===== Reading text

The property of woolgrower and pasture cropping pioneer Colin Seis from Gulgong in the Central Tablelands of NSW is coping with the drought better than a lot of other farms in the region, which he attributes to his perennial grassland and regenerative agricultural practices.



Colin Seis in early October on his farm, with plenty of feed for his Merinos.

Colin Seis and his son Nick run 3,500 Merinos, grow cereal crops and harvest native grass seed on the family’s 840 ha property ‘Winona’ 20km north of Gulgong. The property also runs the ‘Winona’ Merino stud, and is one of the largest breeders of Kelpie dogs.

The average annual rainfall is 650mm, but they have seen less than half that for the past two years due to the drought conditions that have affected many farms across eastern Australia.

While many properties in NSW have been relying on fodder from interstate and handfeeding of stock, Colin has been supplementary feeding grain and minerals to his sheep, but most of the feed has come from his native perennial grassland pastures for sustaining his flock during drought.

“It’s been very dry here this year, just like many parts of the state, and while the farm isn’t going as well as it normally would, our grassland pastures have been very resilient and responded well when we have had the little bit of rain,” Colin said.

==========
===== Collected material

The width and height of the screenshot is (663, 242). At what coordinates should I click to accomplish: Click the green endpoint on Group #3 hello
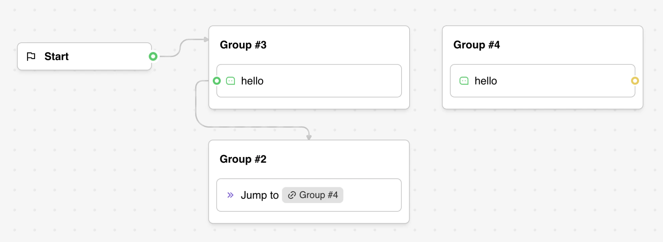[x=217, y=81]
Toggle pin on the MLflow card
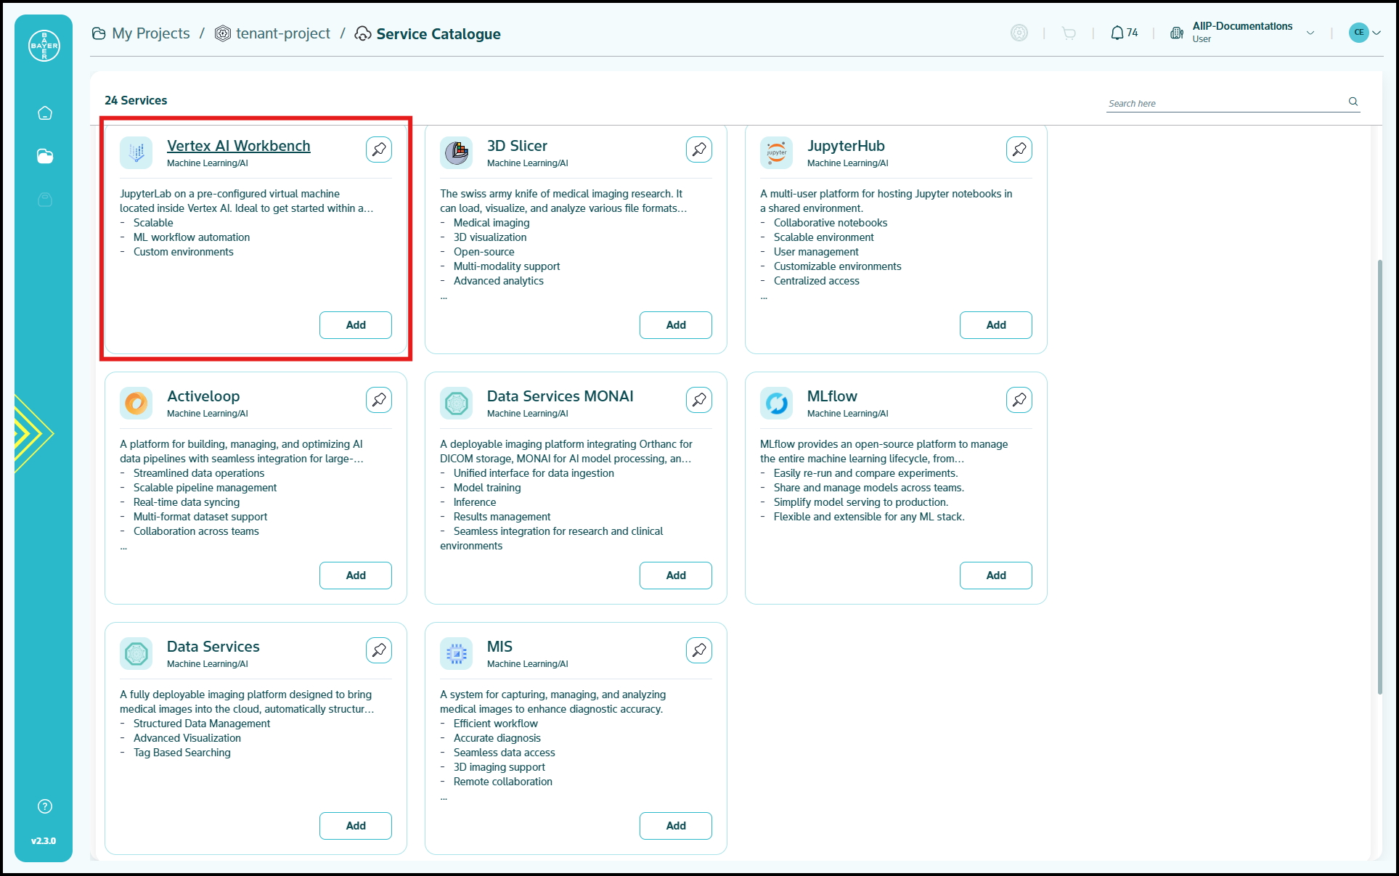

==========

[Assignment] In the article about Colin Seis's farm, how large is the family's property 'Winona'?

[Task result] 840 ha.